Inter-assay CV (between plates or between runs): Should be <15%. Higher inter-assay CV suggests inconsistencies in reagent preparation, incubation conditions, or plate handling between runs.

Standard curve: R² ≥ 0.99 for a 4PL fit. Individual standard CVs should also be <10%.

Not necessarily. Absolute OD values are instrument-specific and can vary significantly between plate readers due to differences in light source, detector sensitivity, and calibration. The datasheet values are generated under our specific laboratory conditions and serve as a general guide, not an absolute target.

What matters is the shape of your standard curve (sigmoidal), the R² value (≥0.99), and whether your controls fall within expected ranges. If all three criteria are met, your data is likely valid even if the absolute OD numbers differ from the datasheet.

If you're concerned, contact our technical support with your raw data — we'll review it and advise whether a re-run is needed.

Before opening: Store the entire kit at 2–8°C (standard refrigerator) unless the kit insert specifies otherwise. Do not freeze the kit — freezing can damage the pre-coated plate, crack liquid reagent vials, and denature enzyme conjugates.

After opening: Return unused components to 2–8°C immediately. Reseal the plate pouch with the desiccant inside to prevent moisture from degrading the coated surface. Reconstituted standards and reagents should be used within the timeframe specified in the kit insert (typically within 1–7 days when stored at 2–8°C).

We don't recommend it. The expiry date reflects the period during which we guarantee kit performance based on stability testing. Beyond this date, enzyme conjugates lose activity, coated antibodies may degrade, and substrate reagents can oxidise — all of which reduce sensitivity and increase variability.

If you absolutely must test an expired kit (e.g., it's the only option and replacing it would cause a significant delay), run a full standard curve first and include positive controls to assess whether performance is still acceptable.

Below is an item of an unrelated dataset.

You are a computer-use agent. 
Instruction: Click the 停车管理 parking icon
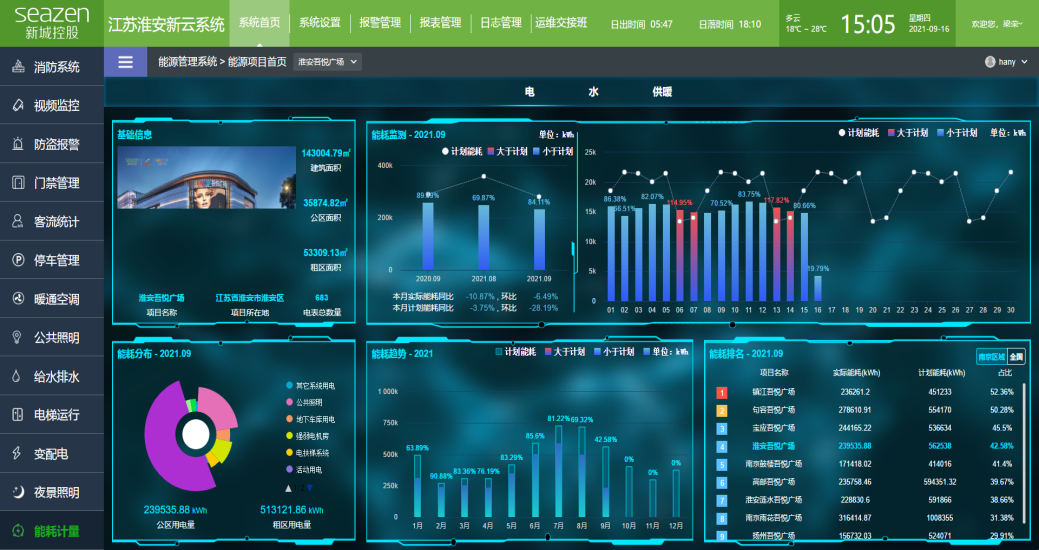[17, 261]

If the curve shape, R², and control values look good, the results may be usable — but document the expired status in your records.

Yes — most Assay Genie kits use breakable strip wells specifically for this purpose. This allows you to use only the number of wells you need and save the rest for later experiments.

After removing the strips you need, immediately reseal the remaining strips in the original foil pouch with the desiccant pack. Store at 2–8°C and use within 1 month of first opening. Always note the date opened on the pouch.

Be aware that you'll still need to run a fresh standard curve each time you use stored strips, as plate performance may shift slightly over time.

Reconstituted standards are generally stable for up to 7 days at 2–8°C or up to 1 month at –20°C when aliquoted. However, this varies by analyte — some proteins are inherently less stable than others.

For best results, prepare standards fresh for each experiment. If you must store reconstituted standard, aliquot into single-use volumes to avoid freeze-thaw degradation, and always run a fresh standard curve alongside to account for any loss of activity.